None will deny to our heroes living, nor to those who after warfare rest in peace, the sublimity of their utmost pattern of devotion and of the sacrifice they made. But with all that selfless devotion implies and patriotism means, with all that the bugle sings or flaunting pennons inspire, with all that the sight of old and tattered battle-flags conveys, with all that the histories tell, with all the exemplary careers of conquerors that were not ruthless and armies that sang psalms and nations whose quarrel was just and kings who laid their crowns before the throne of God in prayer, and their laurels in the dust of the profoundest self-abasement—the nature of war is not changed.
With all the Te Deums that have risen in cathedrals, and hosannas that were sung for conquering Caesars when earth and sky were shaken like a carpet with their welcome at the gate; with all the splendor of shining accoutrements of guardsmen and Uhlans and cuirassiers; with all the investiture of romance that poet and painter and even the sensitive historian have been able to confer upon it—war remains what it is: an abysmal and sickening reversion to the primitive brute in man. It must still be a sight “to grieve high heaven and make the angels mourn” that men created in the image of their Maker, endowed with a diviner instinct beyond the body’s need or transient existence, could sink so far, and in the slough of primordial animality forget the very light of life and their immortal destiny for the sake of the mere fiction of power on land, sea and even in the throbbing and embattled air through which the prayers of women ascend like silent flame to God.
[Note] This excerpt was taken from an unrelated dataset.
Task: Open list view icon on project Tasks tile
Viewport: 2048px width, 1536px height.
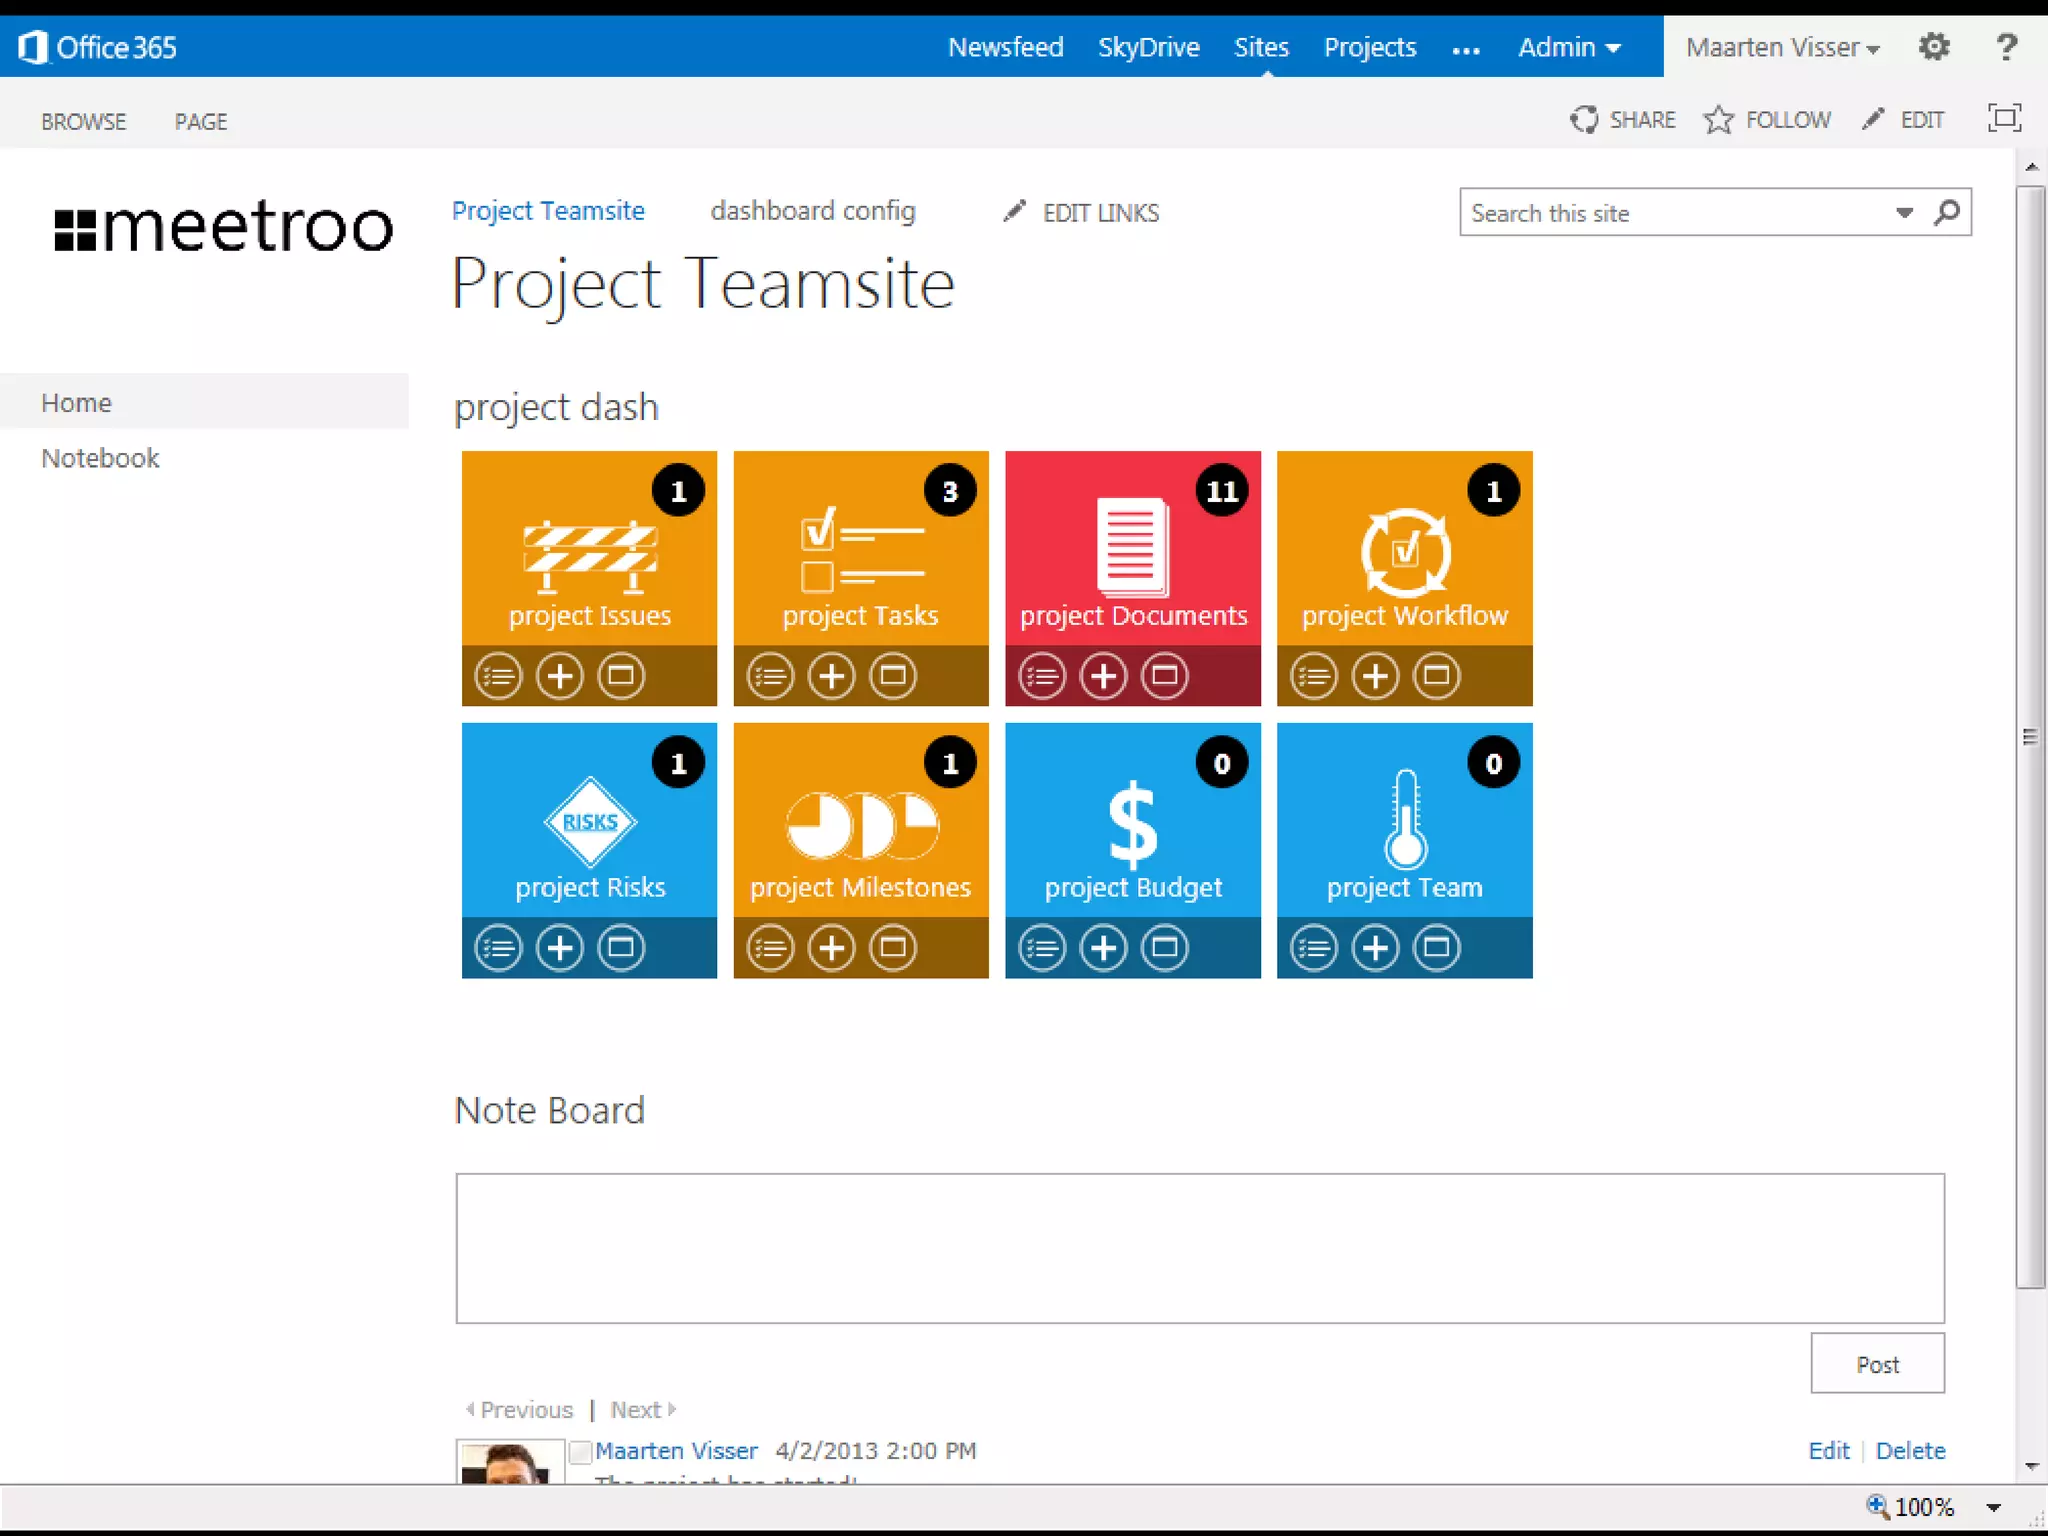Action: click(770, 676)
The World’s Best Intellects on War
JEAN JACQUES ROUSSEAU: War is the foulest fiend that ever vomited forth from the mouth of hell.
THOMAS JEFFERSON: I abhor war and view it as the greatest scourge of mankind.
BENJAMIN FRANKLIN: There never was a good war or a bad peace.
WILLIAM LLOYD GARRISON: My country is the world; my countrymen are all mankind.
NAPOLEON BONAPARTE: The more I study the world, the more am I convinced of the inability of force to create anything durable.